2022, bis repetita ? Les stratèges de JP Morgan écrivent que l'évolution récente des cours des actions et des obligations présente certaines similitudes avec les mouvements observés après l'invasion de l'Ukraine par la Russie. Citée par 'Bloomberg', l'équipe dirigée par Nikolaos Panigirtzoglou note que, dans les deux cas, le marché a été influencé par la crainte qu'un choc sur les prix de l'énergie n'entraîne une stagflation - même si le choc inflationniste anticipé cette fois-ci semble beaucoup plus contenu.
Les stratèges soulignent qu'en 2022, les investisseurs particuliers ont fait preuve de patience sur les actions pendant un mois après l'attaque russe contre l'Ukraine, tout en vendant immédiatement leurs fonds obligataires. Cette réaction des prix s'est inversée lorsqu'il est devenu évident que le conflit allait s'éterniser et avoir des répercussions durables sur l'inflation et la politique monétaire. Les achats d'or ont globalement suivi ceux de pétrole en 2022, tandis que le dollar a conservé sa force et que l'indice obligataire américain global a baissé.

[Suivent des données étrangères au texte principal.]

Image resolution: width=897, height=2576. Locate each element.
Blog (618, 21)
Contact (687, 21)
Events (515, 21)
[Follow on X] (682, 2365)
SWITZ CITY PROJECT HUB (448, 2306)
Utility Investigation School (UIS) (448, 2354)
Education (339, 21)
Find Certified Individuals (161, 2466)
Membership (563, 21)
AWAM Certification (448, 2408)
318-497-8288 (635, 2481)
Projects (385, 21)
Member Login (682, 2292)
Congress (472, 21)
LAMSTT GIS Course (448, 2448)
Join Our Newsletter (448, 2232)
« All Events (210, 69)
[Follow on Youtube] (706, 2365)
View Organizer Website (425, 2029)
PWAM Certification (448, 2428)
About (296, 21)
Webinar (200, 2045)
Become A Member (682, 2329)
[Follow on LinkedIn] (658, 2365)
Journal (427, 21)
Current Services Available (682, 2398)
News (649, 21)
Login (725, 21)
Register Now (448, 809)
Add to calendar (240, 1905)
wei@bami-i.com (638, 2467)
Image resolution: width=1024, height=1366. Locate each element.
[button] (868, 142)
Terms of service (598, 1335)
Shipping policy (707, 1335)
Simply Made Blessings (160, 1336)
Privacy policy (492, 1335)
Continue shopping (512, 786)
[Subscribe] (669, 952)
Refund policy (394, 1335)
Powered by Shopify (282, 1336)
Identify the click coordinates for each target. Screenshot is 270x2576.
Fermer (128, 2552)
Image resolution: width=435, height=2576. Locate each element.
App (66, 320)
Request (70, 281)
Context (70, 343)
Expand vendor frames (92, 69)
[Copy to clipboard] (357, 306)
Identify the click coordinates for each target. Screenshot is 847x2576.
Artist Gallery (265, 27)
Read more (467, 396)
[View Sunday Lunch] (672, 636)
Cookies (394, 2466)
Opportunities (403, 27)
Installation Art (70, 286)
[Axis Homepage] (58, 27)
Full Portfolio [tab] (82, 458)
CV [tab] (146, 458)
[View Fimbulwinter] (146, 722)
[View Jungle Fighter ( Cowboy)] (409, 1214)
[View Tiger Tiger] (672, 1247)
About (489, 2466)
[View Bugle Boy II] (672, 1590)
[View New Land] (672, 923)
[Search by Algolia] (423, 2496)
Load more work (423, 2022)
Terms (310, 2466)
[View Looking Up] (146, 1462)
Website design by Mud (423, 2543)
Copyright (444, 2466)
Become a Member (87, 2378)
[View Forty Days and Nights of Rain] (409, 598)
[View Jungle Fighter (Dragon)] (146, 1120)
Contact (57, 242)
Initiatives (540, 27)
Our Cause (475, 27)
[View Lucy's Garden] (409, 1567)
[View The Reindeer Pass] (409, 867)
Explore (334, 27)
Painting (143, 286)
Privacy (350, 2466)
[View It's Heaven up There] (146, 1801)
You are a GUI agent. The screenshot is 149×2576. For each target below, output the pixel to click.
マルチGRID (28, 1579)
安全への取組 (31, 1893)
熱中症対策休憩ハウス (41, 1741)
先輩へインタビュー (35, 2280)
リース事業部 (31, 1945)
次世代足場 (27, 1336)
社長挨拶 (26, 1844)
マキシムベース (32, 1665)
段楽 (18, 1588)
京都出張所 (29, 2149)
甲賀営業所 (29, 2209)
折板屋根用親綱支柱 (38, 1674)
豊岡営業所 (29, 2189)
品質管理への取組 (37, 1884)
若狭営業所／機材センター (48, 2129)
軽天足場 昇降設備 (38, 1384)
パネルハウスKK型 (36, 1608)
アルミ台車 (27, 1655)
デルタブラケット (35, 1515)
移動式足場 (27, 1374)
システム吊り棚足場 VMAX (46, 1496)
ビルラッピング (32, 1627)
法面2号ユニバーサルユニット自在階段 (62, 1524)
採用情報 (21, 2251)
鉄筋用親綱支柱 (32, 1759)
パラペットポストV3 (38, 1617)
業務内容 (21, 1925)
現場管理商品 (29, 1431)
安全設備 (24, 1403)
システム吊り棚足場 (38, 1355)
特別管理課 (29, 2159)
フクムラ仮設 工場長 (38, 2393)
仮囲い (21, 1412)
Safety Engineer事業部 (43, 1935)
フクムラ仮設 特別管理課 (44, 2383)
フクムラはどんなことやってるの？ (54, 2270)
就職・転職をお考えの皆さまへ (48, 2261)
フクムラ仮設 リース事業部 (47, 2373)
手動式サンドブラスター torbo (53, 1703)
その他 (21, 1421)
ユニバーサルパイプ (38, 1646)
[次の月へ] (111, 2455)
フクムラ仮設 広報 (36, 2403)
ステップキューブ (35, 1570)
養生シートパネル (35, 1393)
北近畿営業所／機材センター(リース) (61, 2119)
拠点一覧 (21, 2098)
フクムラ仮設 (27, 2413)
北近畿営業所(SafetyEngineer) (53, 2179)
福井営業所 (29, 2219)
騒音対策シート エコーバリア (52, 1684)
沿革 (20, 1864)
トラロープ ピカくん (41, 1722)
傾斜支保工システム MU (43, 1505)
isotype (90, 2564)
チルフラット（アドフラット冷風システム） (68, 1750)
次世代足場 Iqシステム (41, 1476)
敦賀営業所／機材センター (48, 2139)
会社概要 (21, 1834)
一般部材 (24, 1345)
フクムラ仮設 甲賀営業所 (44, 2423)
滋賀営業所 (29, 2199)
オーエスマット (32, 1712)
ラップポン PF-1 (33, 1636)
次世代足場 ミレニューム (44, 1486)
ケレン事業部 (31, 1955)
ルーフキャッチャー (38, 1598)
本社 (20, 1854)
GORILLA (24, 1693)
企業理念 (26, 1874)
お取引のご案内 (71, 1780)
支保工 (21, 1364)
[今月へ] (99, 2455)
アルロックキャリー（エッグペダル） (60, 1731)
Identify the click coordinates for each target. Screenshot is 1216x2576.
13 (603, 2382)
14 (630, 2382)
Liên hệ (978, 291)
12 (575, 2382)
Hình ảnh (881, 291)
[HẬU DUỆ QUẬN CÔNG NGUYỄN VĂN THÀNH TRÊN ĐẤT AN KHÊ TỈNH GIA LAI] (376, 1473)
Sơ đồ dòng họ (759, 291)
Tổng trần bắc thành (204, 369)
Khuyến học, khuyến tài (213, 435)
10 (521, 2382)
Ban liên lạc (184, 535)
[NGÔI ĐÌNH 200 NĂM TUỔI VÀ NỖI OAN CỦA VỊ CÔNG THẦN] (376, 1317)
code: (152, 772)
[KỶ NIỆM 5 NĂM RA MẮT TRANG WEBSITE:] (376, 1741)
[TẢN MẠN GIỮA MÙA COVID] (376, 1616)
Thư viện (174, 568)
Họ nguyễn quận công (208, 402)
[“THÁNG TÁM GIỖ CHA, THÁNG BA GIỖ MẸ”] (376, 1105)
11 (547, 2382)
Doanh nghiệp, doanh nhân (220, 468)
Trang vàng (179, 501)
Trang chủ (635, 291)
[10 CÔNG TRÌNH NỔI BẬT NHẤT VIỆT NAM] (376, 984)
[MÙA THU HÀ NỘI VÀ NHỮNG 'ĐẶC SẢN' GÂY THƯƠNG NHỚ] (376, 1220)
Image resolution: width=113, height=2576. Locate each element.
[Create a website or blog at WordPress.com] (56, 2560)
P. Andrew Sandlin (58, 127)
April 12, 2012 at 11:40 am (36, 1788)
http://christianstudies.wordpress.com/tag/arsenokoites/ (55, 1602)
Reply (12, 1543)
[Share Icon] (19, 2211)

Cette fois-ci, " les investisseurs semblent s'être désengagés des positions longues et très encombrées sur les actions japonaises et européennes, ainsi que sur les actions des marchés émergents, notamment coréens et taïwanais ", constatent-ils. Cependant, en 2022, la réduction des risques sur les actions européennes et japonaises a été plus marquée, et l'équipe s'attend à ce qu'un schéma similaire se reproduise.
L'absence d'une base de positions longues significative sur le dollar cette année a probablement profité au billet vert en tant que valeur refuge, tandis que le niveau élevé de positions longues sur l'or signifie que le métal a bénéficié de moins de soutien.